Personal information
- Born: May 2, 1946 (age 80)

Chess career
- Country: Canada
- Title: FIDE Master
- Peak rating: 2400 (January 1975)

= Irwin Lipnowski =

Canadian chess player

Irwin Lipnowski (born May 2, 1946) is a Canadian chess FIDE Master.

==Biography==
Lipnowski, who grew up in Winnipeg, was one of Canada's strongest chess players of the 1960s and 1970s. He was awarded the FIDE Master title in 1983.

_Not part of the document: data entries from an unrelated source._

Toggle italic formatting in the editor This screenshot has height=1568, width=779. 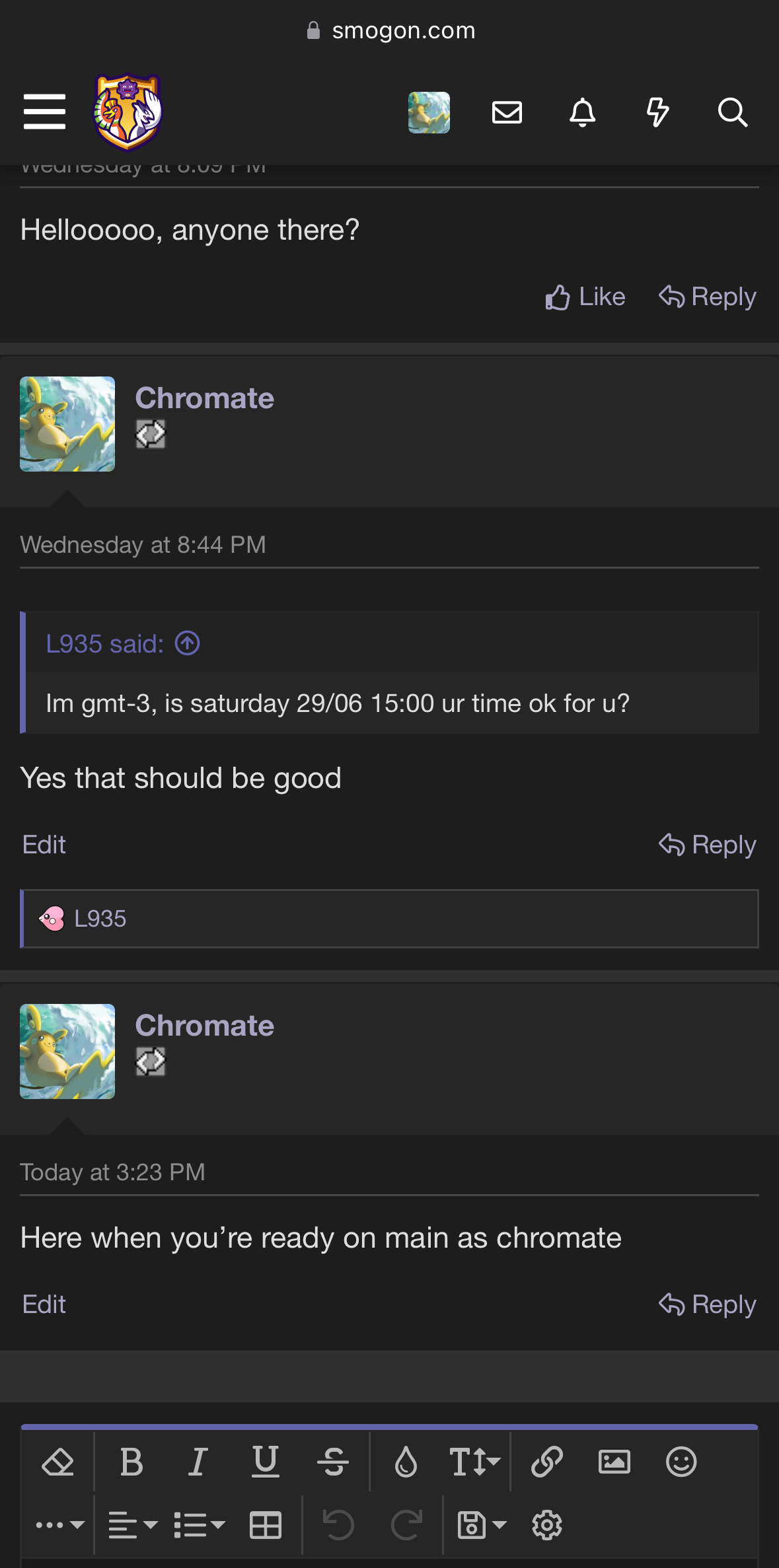(198, 1462)
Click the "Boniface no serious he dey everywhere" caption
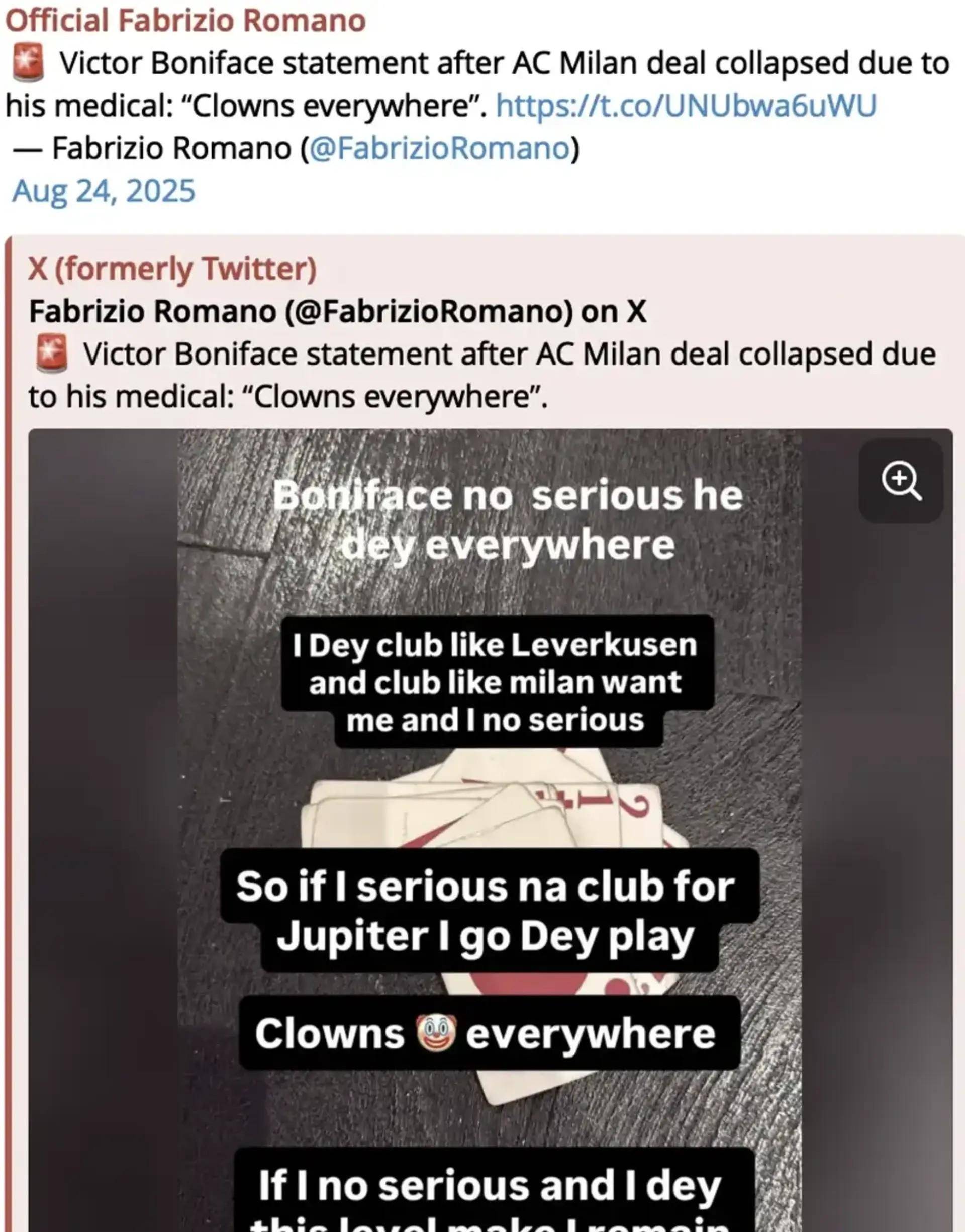The width and height of the screenshot is (965, 1232). pyautogui.click(x=507, y=520)
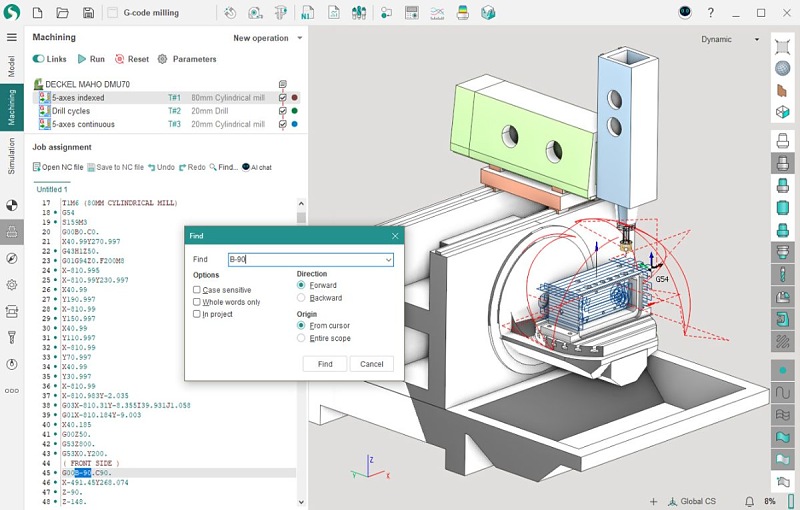Click the save disk icon in title bar
Viewport: 800px width, 510px height.
click(88, 13)
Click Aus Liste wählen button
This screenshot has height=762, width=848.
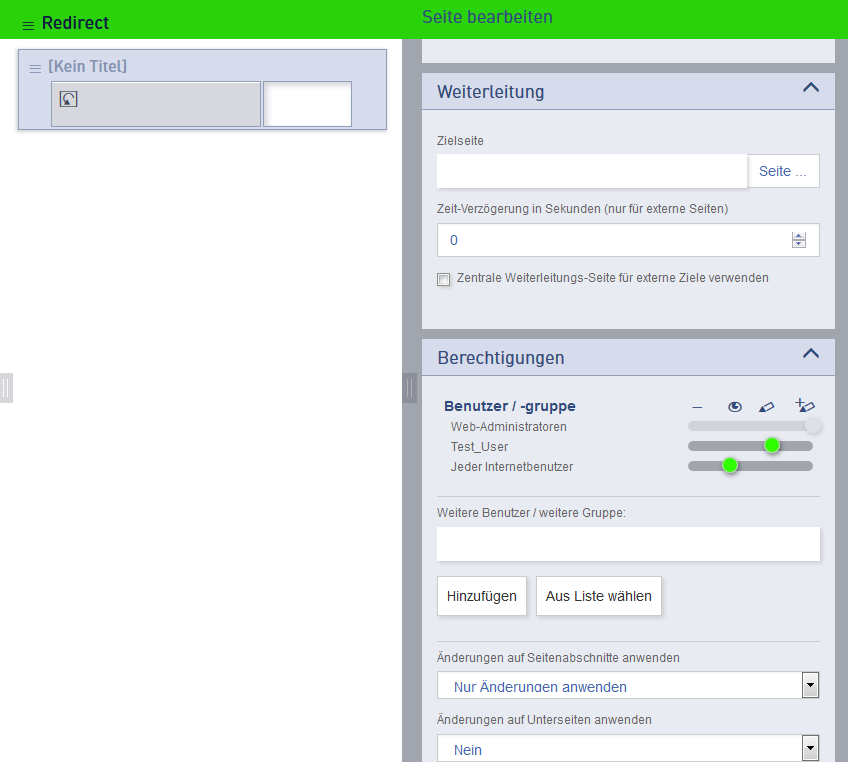(598, 596)
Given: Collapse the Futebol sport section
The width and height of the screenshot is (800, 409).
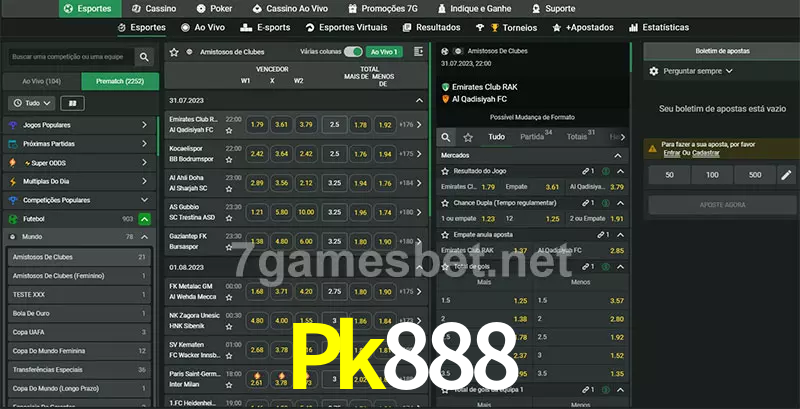Looking at the screenshot, I should point(144,218).
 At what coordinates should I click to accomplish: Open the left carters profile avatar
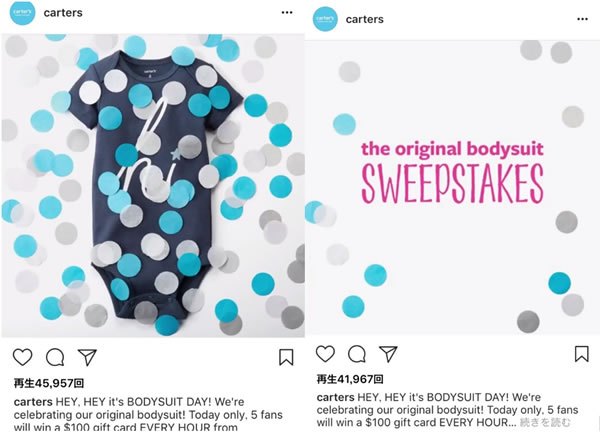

His competitive accomplishments include:

- 1960, 1962 Winner, Manitoba Junior Championship and in 1959 shared first with Michael Nozick
- 1963, 1978, and 2001 Canadian Chess Championship, placing 6th, 8th, and 17th, respectively
- 1969 Winner, Ontario Open
- 1971 Played fourth board for Canada at the World Student Team Chess Championship in Mayagüez, scoring +1, =2, -2; the team won the bronze medal
- 1974 Placed 7th in the Pan American Chess Championship in Winnipeg
- 1976 Played first reserve board ( scoring +1, =4, -1) on the Canadian men's team at the 22nd Chess Olympiad in Haifa; the team's eighth place finish was its best ever
- 1977 Winner, Manitoba Championship
- 1999 Winner, Manitoba Open
- 2000 Captain and coach of the Canadian team at the World Youth Championship, Oropesa del Mar, Spain

An economics professor, Lipnowski is a faculty member of the University of Manitoba.